Hi all I have some doubts on rna-seq analysis. I have rna-seq data (paired end using Truseq) from patients - 4 tumor and one normal (not matched normal). I am trying to find differentially expressed genes. So far so good - aligned with tophat2, estimated expression with cufflinks, got counts with ht-seq count, did differential expression using DESeq2. But here are my concerns -
While counting with htseq-count I am getting very low counts assigned to features. On an average only 30% of the fragments are assigned to features (refseq gtf). Maximum of the remaining 70% fragments are ambiguous or no feature. Is it common to find such low percentage of counts? I read one could get around 60%. I tried with all modes in htseq (reverse union, stranded union, unstranded union and with intersection nonempty) and the best result was with unstranded union mode.

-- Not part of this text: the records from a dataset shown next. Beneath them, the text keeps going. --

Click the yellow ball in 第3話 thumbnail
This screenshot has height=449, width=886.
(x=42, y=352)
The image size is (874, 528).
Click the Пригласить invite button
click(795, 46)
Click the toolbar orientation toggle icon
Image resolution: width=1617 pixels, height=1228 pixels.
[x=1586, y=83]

For some of the features ht-seq count assigned zero counts. For example between region chr20:3776385-3786768 htseq gives -
3919 SAM alignment pairs processed. NM_001287516 0 NM_001287517 0 NM_001287518 0 NM_001287519 0 NM_001287520 0 NM_001287522 0 NM_001287524 5 NM_004358 0 NM_021872 0 NM_021873 0 __no_feature 82 __ambiguous 3683 __too_low_aQual 0 __not_aligned 0 __alignment_not_unique 149
Of ~3900 pairs 3683 are ambiguous and only 5 are assigned to one of the feature. I get this, since there are so many overlapping genes within 10kb, there is no way to tell which gene a fragment originated from, hence so many ambiguous. But when I used cufflinks for the same (some of) genes I get high FPKM values -
NM_001287516 1.69492e-71 NM_001287517 9.62116e-75 NM_001287518 1.05537e-103 NM_001287519 0.000182958 NM_001287520 31.2244 NM_001287522 6.82458 NM_001287524 1.72693 NM_004358 1.47296 NM_021872 0.017841 NM_021873 17.0096
Does this mean cufflinks does not account for ambiguous reads while calculating FPKM?

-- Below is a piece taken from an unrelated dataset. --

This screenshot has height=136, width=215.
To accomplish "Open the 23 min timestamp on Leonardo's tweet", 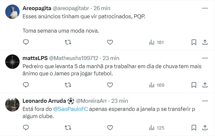I will [119, 101].
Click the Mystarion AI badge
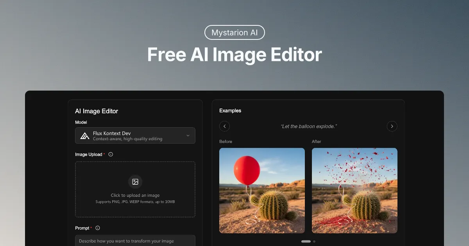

Some of the threads I saw, say that for trueseq libraries we should use
fr-firststrand
as library type during tophat2 alignment. But here it is metioned to usefr-unstranded
(I guess it should also be considered while using htseq). Which is the right way?Since I do not have replicates/samples for normal tissue, using DESeq2 is advisable or should I be better off with fold changes from FPKM?
Thanks
Hi Michael,
Thank you for the reply.
I am using htseq-count in default mode (gene level). I checked annotation for above transcripts (NM_001287516 to 24) they all map to gene CDC25B but they are all duplicates. ucsc refflat gtf has same
gene_id
(CD25B) for all above transcripts but ucsc_refseq gtf has different gene_id (as above) for all transcripts. This is sort of confusing and results different outputs. What is the best gtf to use in this case? Ensembl also has differenttx_id
andgene_id
similar to refseq.EDIT: Sorry, Ensembl gtf works fine!

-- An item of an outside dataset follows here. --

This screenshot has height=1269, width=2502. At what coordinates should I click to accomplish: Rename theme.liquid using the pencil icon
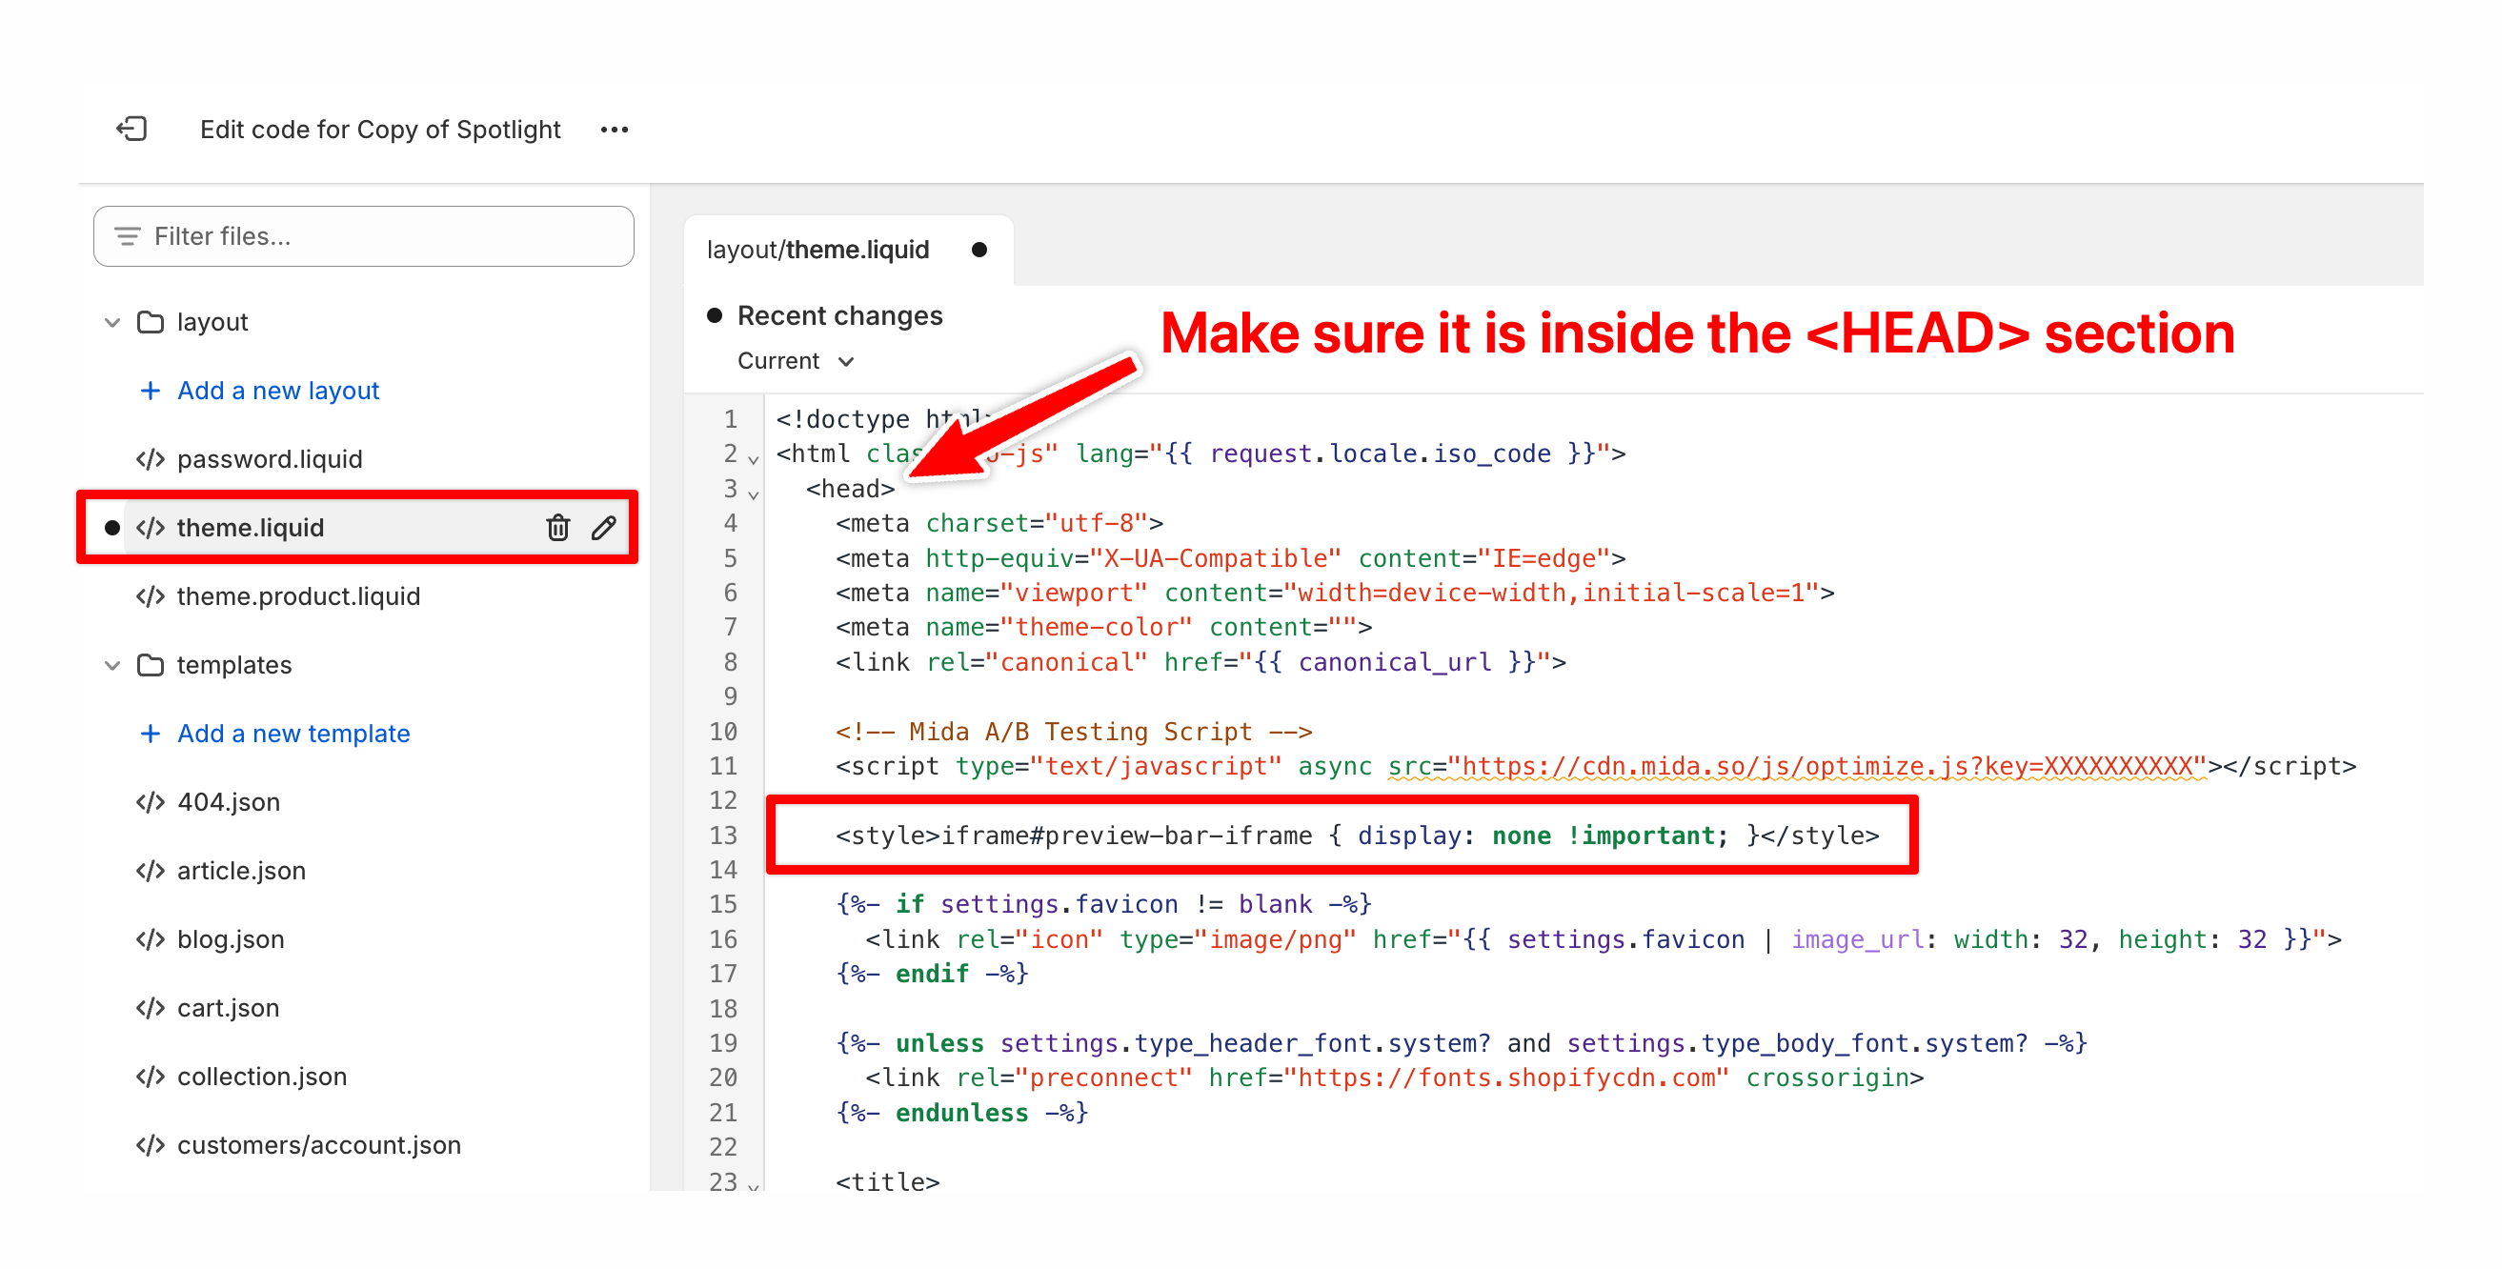(603, 527)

EDIT2: Using Ensembl gtf increased percentage counts to 65%. I guess it using proper gtf matters a lot !
This makes sense.
infer_experiment.py
from the suggested tool, I guess my library is unstranded ( I got 0.49 0.49 for paired end). Thanks again.Stick with Ensembl, the UCSC annotations are a mess.
Yup! Found it hard way.
Could you also comment on using DESeq in this case ? I have only one sample for normal and 4 for tumor. I tried both DESeq as well cuffdiff.. Both produces different results. Here it's mentioned cuffdiff seems to be a better option if one has no replicates.
Depends a bit on the exact comparison you want to do, though there's generally no good way to handle unreplicated data.